__What needs to be done__. Write out, word for word, the part of the listing below that opens with the line containing "hier (862, 1203)" and closes with the line containing "RESI (236, 1845)", keeping both of those lines and adding no others.

__Extracted records__.

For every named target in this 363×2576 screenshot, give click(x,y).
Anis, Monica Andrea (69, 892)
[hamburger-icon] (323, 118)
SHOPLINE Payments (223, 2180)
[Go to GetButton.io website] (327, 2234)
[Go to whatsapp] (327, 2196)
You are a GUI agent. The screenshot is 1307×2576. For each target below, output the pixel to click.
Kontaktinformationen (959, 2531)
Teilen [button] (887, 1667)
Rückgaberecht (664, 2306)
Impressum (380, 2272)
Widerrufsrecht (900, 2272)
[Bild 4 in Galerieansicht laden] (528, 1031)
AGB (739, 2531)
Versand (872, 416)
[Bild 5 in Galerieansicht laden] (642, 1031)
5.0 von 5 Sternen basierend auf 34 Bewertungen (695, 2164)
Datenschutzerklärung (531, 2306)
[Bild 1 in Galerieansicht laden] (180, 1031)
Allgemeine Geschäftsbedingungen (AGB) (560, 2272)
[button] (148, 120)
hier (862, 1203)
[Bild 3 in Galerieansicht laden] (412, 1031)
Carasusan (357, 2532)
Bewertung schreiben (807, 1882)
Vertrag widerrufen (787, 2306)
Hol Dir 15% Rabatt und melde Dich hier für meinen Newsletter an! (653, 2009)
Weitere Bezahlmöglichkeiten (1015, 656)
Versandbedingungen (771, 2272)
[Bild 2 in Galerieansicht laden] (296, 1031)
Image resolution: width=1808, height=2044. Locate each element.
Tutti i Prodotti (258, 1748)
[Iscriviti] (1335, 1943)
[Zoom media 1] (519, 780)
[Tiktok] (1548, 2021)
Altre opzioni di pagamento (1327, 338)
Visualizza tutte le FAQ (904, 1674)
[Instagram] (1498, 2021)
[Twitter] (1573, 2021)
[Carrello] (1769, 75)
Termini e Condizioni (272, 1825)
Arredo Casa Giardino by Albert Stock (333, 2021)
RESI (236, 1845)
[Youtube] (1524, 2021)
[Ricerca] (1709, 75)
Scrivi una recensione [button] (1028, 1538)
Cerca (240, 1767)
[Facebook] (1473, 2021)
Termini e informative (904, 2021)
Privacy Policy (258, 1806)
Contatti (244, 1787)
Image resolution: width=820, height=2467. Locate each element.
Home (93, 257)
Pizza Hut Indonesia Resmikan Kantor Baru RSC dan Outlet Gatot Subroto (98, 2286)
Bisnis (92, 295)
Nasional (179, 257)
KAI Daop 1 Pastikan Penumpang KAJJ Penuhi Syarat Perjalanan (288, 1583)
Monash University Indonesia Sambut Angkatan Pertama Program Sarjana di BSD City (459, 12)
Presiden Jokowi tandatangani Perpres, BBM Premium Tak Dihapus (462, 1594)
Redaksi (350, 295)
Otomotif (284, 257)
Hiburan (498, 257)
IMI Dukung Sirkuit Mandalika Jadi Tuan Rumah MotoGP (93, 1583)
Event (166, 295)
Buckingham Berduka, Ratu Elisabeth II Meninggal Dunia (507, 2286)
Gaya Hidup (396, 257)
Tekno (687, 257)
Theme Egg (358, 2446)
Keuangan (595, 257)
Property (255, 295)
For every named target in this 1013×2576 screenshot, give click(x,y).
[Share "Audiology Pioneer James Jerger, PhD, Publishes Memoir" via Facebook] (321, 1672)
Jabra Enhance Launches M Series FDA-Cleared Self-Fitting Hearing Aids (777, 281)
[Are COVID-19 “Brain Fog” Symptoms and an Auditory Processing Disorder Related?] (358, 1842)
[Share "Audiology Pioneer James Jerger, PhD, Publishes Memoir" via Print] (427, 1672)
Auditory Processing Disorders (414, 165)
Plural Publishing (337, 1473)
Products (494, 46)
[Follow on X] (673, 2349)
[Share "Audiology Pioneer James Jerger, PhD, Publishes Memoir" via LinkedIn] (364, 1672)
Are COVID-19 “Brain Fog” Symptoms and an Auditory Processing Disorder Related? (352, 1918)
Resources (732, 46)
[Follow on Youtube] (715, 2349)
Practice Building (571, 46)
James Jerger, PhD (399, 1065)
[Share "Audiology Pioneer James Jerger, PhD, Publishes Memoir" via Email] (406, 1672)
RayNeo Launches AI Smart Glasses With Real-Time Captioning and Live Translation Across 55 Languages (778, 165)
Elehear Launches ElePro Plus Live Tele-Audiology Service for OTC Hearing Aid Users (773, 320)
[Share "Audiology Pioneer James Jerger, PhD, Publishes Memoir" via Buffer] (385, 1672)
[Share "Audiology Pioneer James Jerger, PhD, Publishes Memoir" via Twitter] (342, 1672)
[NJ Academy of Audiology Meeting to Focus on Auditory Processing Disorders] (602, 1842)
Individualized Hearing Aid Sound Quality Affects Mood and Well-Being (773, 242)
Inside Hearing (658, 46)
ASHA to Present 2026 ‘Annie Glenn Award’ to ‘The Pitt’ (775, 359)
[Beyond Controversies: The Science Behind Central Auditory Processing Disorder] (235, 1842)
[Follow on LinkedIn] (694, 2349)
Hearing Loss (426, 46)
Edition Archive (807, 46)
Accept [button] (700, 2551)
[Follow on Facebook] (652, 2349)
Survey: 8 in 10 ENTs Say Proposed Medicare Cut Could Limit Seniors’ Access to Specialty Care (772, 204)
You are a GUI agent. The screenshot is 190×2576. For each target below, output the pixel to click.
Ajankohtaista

__Reply to the task__.
hier (862, 1203)
[Bild 3 in Galerieansicht laden] (412, 1031)
Carasusan (357, 2532)
Bewertung schreiben (807, 1882)
Vertrag widerrufen (787, 2306)
Hol Dir 15% Rabatt und melde Dich hier für meinen Newsletter an! (653, 2009)
Weitere Bezahlmöglichkeiten (1015, 656)
Versandbedingungen (771, 2272)
[Bild 2 in Galerieansicht laden] (296, 1031)
Image resolution: width=1808, height=2044. Locate each element.
Tutti i Prodotti (258, 1748)
[Iscriviti] (1335, 1943)
[Zoom media 1] (519, 780)
[Tiktok] (1548, 2021)
Altre opzioni di pagamento (1327, 338)
Visualizza tutte le FAQ (904, 1674)
[Instagram] (1498, 2021)
[Twitter] (1573, 2021)
[Carrello] (1769, 75)
Termini e Condizioni (272, 1825)
Arredo Casa Giardino by Albert Stock (333, 2021)
RESI (236, 1845)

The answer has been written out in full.